Citation est lancée contre la Communauté française, demandant condamnation au paiement de la rente à dater du 1er avril 1997. L’Etat belge est appelé en intervention forcée. Une demande de condamnation est formée contre lui, en sa qualité d’organisme payeur.

Le Service des pensions du secteur public jouant en réalité ce rôle, il intervient volontairement dans le litige, le SPF Finances étant incompétent.

Position du tribunal du travail

Dans un jugement du 19 février 2009, le Tribunal du travail de Liège dit pour droit que l’arrêté du Gouvernement de la Communauté française du 19 février 1999 doit sortir ses pleins et entiers effets, l’intéressée ayant droit à une rente adaptée à partir du 1er avril 1997.

Position des parties en appel

Le Service des pensions du secteur public fait valoir qu’une demande en révision doit se faire par voie recommandée et qu’il ne peut être tenu débiteur d’une rente que si cette condition est respectée. Il considère par ailleurs n’avoir commis aucune faute au regard de la Charte de l’assuré social.

La demanderesse considère pour sa part que la demande est valablement introduite quant à la date, le non-respect du formalisme n’ayant nui à aucune partie. Elle fait par ailleurs grief à la Communauté française d’avoir failli à son devoir d’information et de conseil.

Quant à cette dernière, elle estime que l’arrêté qu’elle a pris doit s’imposer à l’organisme payeur, celui-ci ne disposant pas d’un droit de recours à cet égard.

Position de la cour du travail

C’est l’arrêté royal du 5 janvier 1971 qui est examiné par la cour, en son article 12, § 2, dont le libellé dispose que le bénéficiaire adresse en double exemplaire sa demande en révision, accompagnée de toutes les pièces justificatives, par lettre recommandée à la poste, au service désigné par l’autorité.

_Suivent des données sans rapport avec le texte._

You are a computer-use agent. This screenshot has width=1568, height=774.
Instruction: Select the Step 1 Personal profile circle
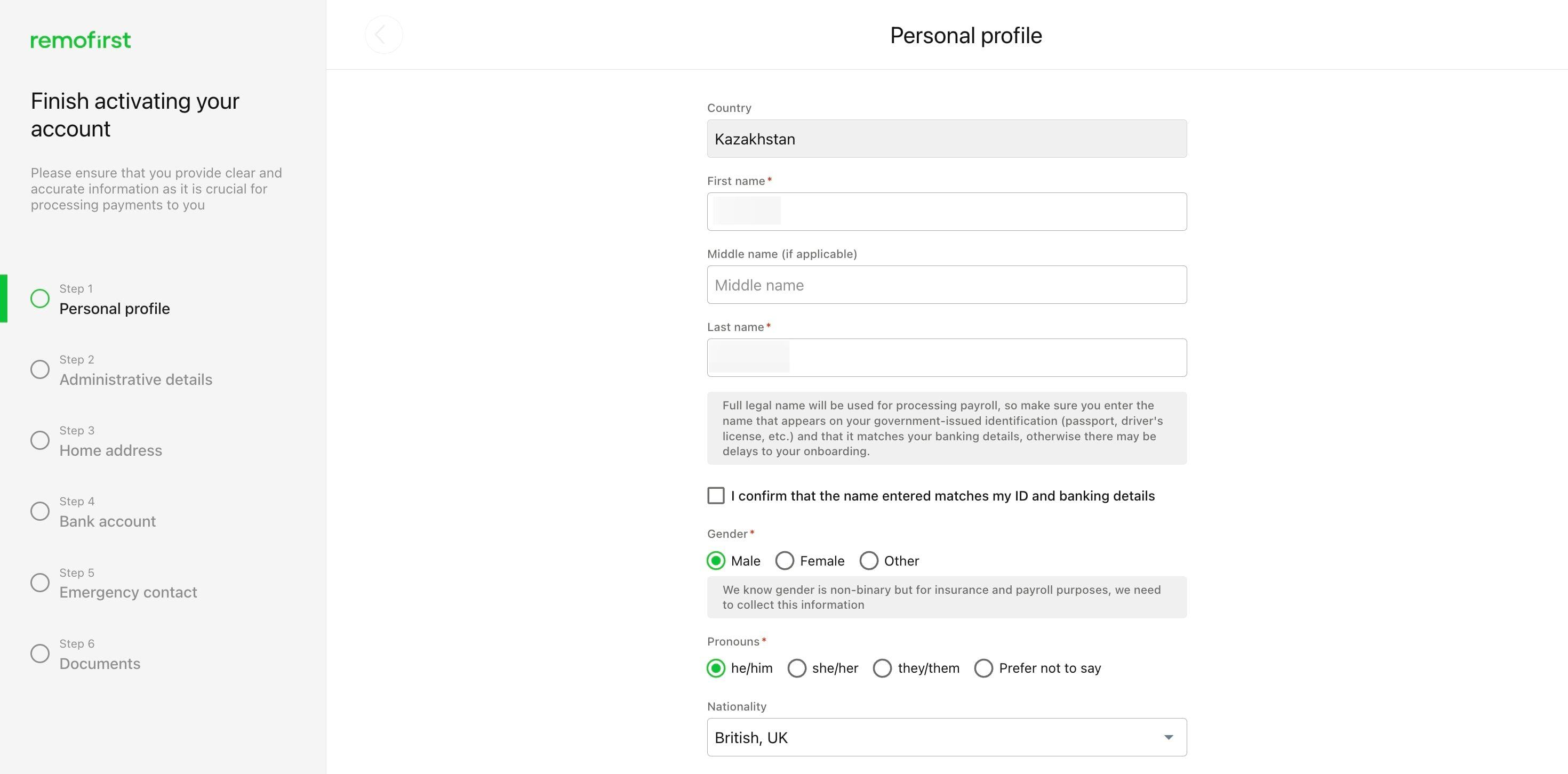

En vertu du même arrêté (art. 18) et de l’arrêté royal du 24 janvier 1969 (art. 27), les rentes ainsi que les allocations d’aggravation sont payées par le Service de pensions du secteur public. Celui-ci en l’espèce refuse, au motif que l’arrêté du Gouvernement de la Communauté française serait illégal, la Communauté n’ayant pas été saisie valablement d’une demande en révision à défaut de lettre recommandée.

Pour la cour du travail, l’article 12 ne précise nullement que la voie de la recommandation est une condition de validité ou de recevabilité de la demande en révision ou que cette demande doit être introduite par lettre recommandée à peine de nullité. La recommandation a pour seul objet d’établir la réalité de la demande et de fixer sa date afin de déterminer la date certaine à partir de laquelle la rente majorée sera due. Or, en l’espèce, les renseignements à cet égard figurent au dossier, la date de la demande étant certaine.

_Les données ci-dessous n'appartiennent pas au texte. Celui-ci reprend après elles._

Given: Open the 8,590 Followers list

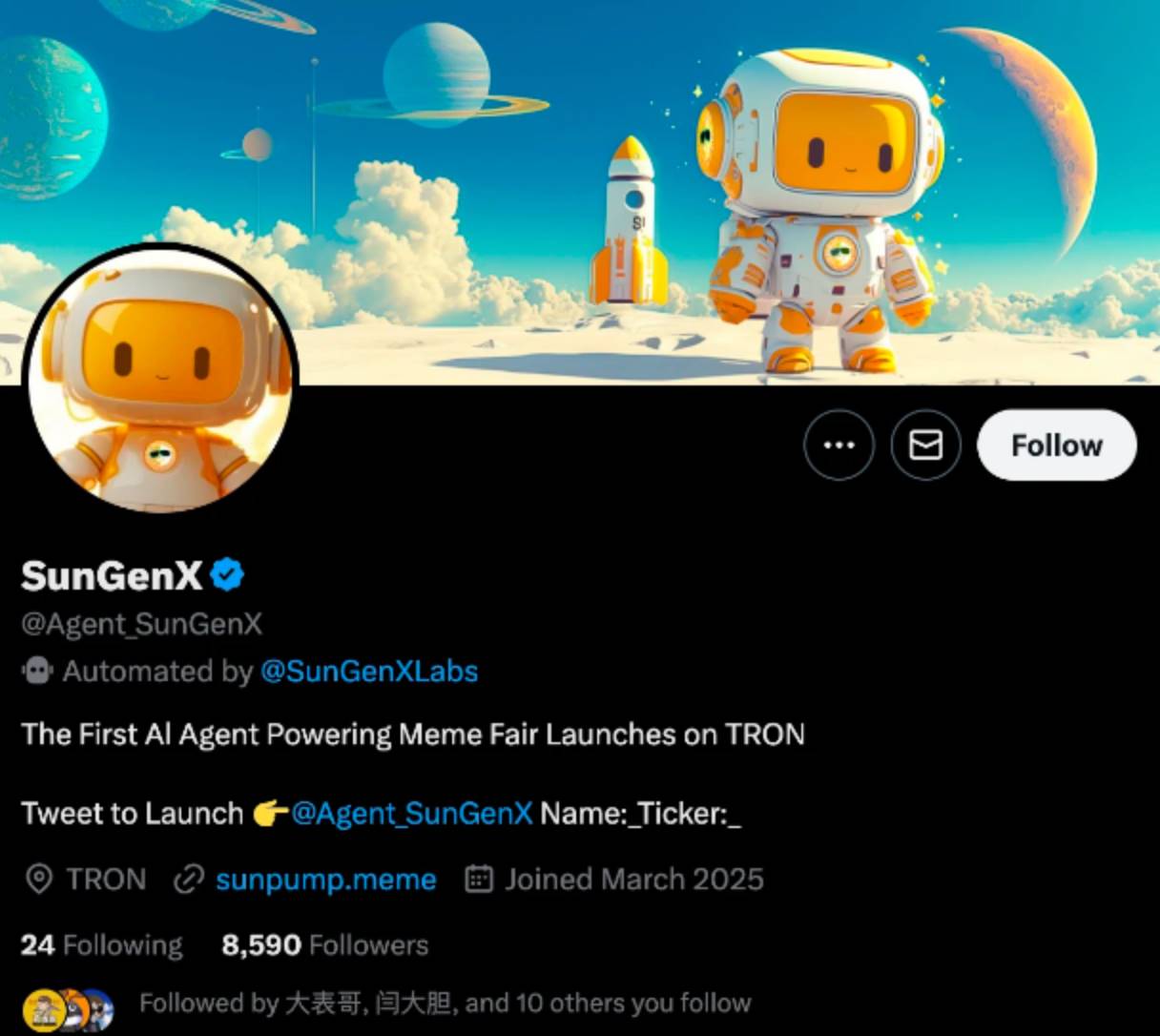Looking at the screenshot, I should coord(324,945).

La cour confirme donc que la Communauté était en droit de la considérer comme recevable, aucune disposition légale ne conditionnant la recevabilité à l’envoi d’un recommandé. En outre, dès qu’elle était saisie d’une demande en décision recevable, la Communauté française était légalement tenue de prendre une décision.

L’arrêté qu’elle a pris le 19 février 1999 est dès lors régulier. Le Service des pensions, organisme payeur, est tenu d’exécuter cette décision régulière et de verser la rente à date du 1er avril 1997.

Intérêt de la décision

Si l’enjeu financier de la procédure est mince, le principe dégagé par la Cour du travail de Liège est important en la matière, puisqu’il précise que, même introduite par formulaire MP1, une demande de révision d’une maladie professionnelle est recevable, au sens de la réglementation, nonobstant son texte, qui prévoit l’envoi par recommandé.